A proper situational analysis key to the success of a turnaround process, just like in hospital for a doctor to prescribe the right medicine he has to do a proper diagnosis of the patient’s sickness and identify the really cause of the sicknesses. Failure to identify the correct cause and making a wrong diagnosis can be disastrous. The same applies to the business world prescribing a wrong medication to an organisation in distress can be catastrophic. There has not been much literature on the importance of situational analysis to turnaround outcome.

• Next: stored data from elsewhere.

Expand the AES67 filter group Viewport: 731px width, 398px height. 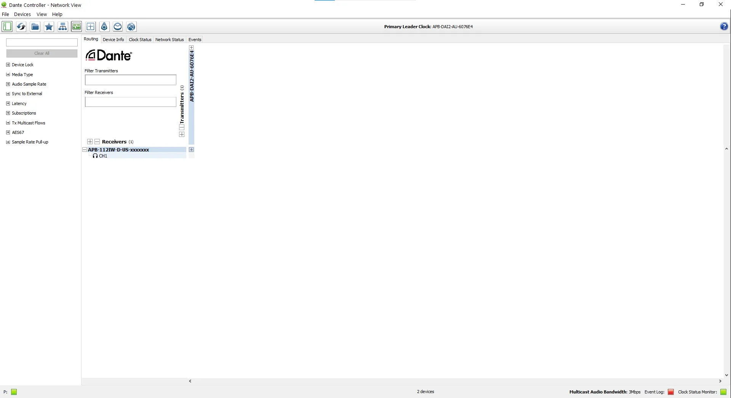pos(8,132)
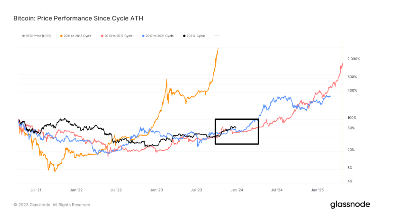Screen dimensions: 393x219
Task: Click the chart title "Bitcoin: Price Performance Since Cycle ATH"
Action: click(78, 18)
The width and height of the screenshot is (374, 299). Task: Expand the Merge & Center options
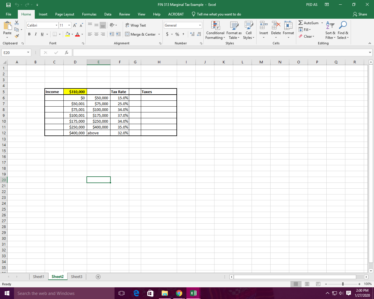[159, 34]
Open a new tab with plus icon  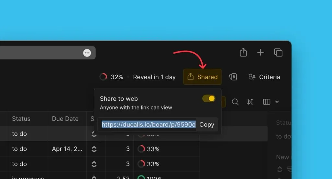260,52
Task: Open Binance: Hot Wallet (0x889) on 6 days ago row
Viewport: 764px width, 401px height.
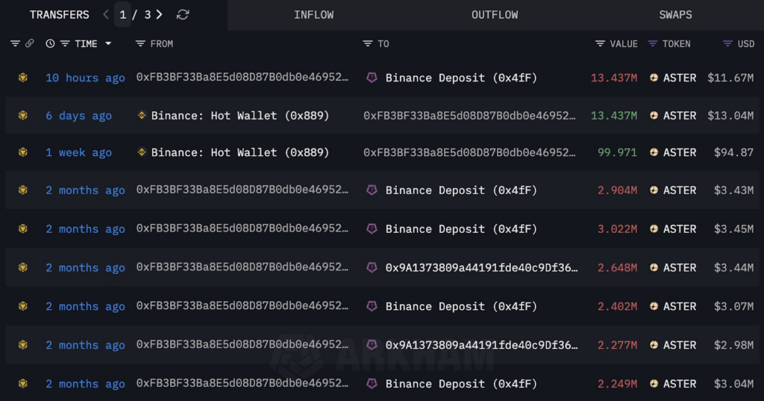Action: 239,116
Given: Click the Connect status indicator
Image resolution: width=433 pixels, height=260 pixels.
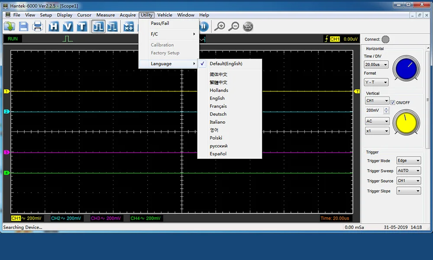Looking at the screenshot, I should click(385, 39).
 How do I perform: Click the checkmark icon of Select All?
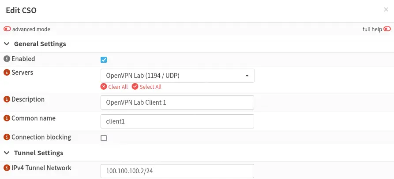135,87
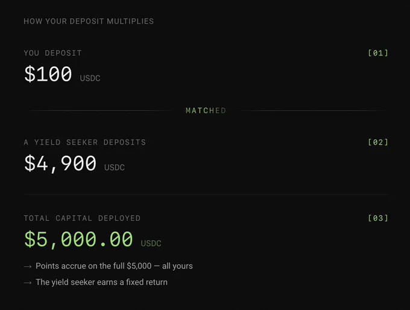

As has been proved by the Chi-squared test there is a relationship between turnaround strategy choice and turnaround strategy outcome. The results from the study show that there are some turnaround strategies which are more effective than others. The other results also show that some turnaround strategies result in more companies experiencing turnaround success than failures. Depending on the particular situation, the turnaround strategy choice selected determines the outcome of the turnaround process. There is a root which has more chances of success and there is a root which has less chances of success. Turnaround strategies such as cost reduction initiatives, critical process improvements and organisational restructuring have more successfully turnarounds than others.

6. Conclusion

Distressed companies can revitalize their business by using the services of turnaround strategies managers. Turnaround strategies management is regarded as a subset of business consulting, only that it is more concerned with corporate revitalization. This process utilizes analysis and planning as a way to return a struggling company to solvency. The key advantage a company can get from using the services of these business coaches is that they make sure that the company can continue with its operations with greater stability. Interim managers offer you a fresh perspective as to why your company is struggling and their objectivity can also permit them to take unpopular yet crucial steps to guarantee the survival of your company. Another pro of hiring a turnaround strategies management team is that they can help address disturbances in the company’s cash flow and pay off skipped obligations to resolve creditor problems. They will also help decrease staff turnover due to resignation, and handle issues concerning such. In addition, turnaround strategies management can help companies develop operational efficiencies to improve earnings further. This process can also reinvigorate the business’s market presence and attract new investment. In some cases, these business specialists can also help companies locate rescue capital. More importantly, it will also speed up the troubled company’s return to profitability.